Sinéad Desmond (born 11 September 1974) is an Irish journalist and television presenter. Working in London for the majority of her career in print journalism, she was a writer and reporter for many major newspaper and magazine titles.  In 2007 she became the longest serving female anchor of Ireland AM, Ireland's most popular morning television show on TV3. She became a much loved household name in the ten years she presented the show. In November 2017 she resigned due to a gender pay gap dispute. Desmond has not spoken about this publicly except to say the matter is now a legal one.

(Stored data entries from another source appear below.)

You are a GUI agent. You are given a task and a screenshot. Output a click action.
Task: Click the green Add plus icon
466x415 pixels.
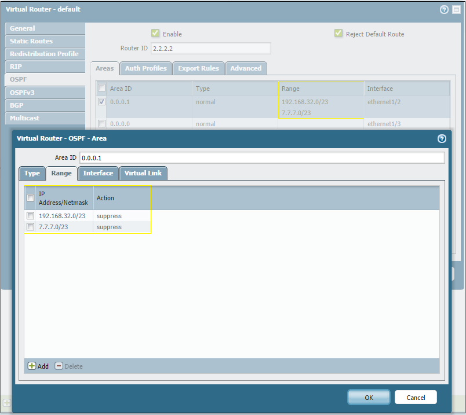pyautogui.click(x=32, y=366)
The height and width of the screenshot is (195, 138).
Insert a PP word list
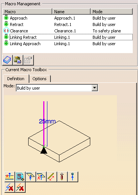click(x=20, y=177)
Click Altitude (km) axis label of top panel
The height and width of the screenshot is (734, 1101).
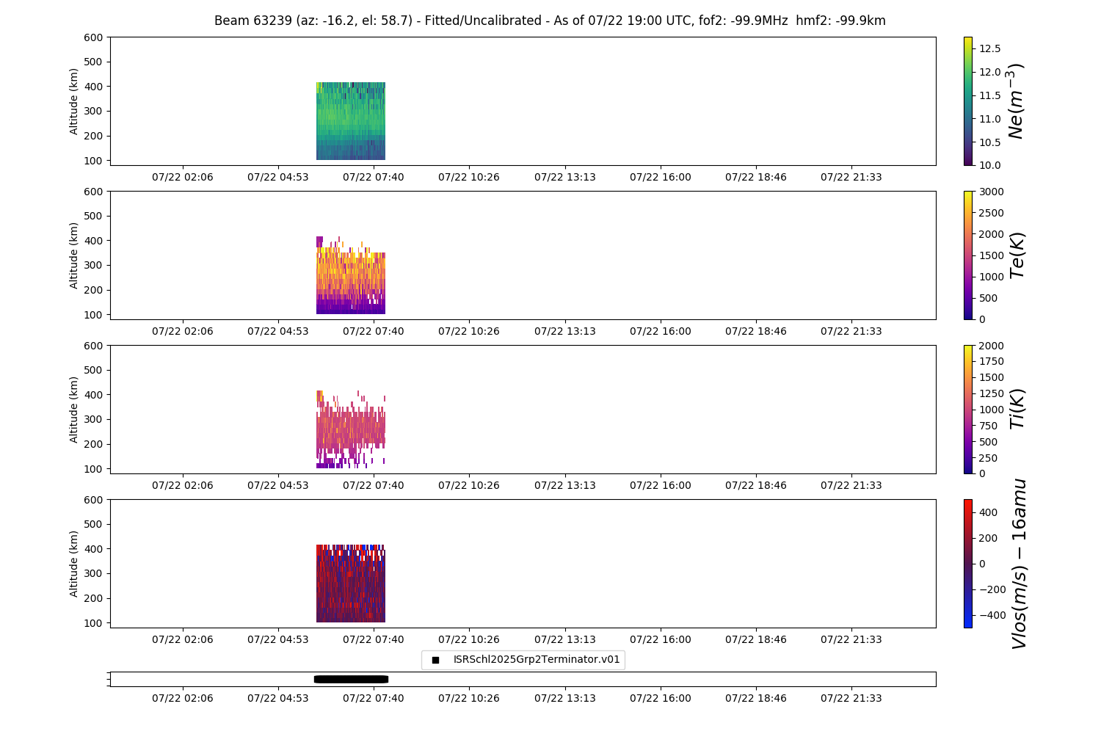point(73,101)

Desmond has also worked as a columnist for several publications, including The Observer, Marie Claire, Vogue and Sun.

Personal life
Desmond is a fluent speaker in French, German and Italian.

On 10 June 2008, she was rushed to hospital having suffered a brain haemorrhage on the set of Ireland AM. She made a full recovery and weeks later was released from hospital.

In September 2009, after suffering altitude sickness, she was rescued by a helicopter on Mont Blanc.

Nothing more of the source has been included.